───── Data for this exercise ─────

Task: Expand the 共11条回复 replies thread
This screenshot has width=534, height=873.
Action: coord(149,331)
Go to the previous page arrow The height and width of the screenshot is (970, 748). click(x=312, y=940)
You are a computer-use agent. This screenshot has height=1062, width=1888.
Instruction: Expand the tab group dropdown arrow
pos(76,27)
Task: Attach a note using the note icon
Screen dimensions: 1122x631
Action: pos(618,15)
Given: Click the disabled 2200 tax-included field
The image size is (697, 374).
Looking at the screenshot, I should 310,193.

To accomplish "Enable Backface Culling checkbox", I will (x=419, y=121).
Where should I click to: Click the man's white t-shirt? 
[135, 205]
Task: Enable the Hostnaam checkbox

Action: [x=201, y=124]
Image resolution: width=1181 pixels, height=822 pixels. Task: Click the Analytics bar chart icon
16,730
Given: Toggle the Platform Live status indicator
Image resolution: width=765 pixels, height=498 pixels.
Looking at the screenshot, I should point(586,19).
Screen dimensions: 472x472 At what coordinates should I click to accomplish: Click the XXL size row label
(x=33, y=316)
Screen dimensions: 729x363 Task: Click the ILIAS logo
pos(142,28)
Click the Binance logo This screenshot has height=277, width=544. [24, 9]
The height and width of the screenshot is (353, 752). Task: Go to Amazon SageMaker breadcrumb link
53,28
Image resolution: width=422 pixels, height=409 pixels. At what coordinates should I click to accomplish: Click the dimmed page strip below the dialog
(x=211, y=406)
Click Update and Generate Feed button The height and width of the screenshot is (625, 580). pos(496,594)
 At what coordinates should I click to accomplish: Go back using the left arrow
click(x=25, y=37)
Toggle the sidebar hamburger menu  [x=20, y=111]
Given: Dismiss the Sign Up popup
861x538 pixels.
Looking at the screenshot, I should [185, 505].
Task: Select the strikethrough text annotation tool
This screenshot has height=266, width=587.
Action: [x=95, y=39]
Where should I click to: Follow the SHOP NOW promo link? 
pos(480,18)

─────

Please count the lines of the material above that contain the string "accomplish", treating uppercase and lowercase as different. Give only the number.

▶ The answer
4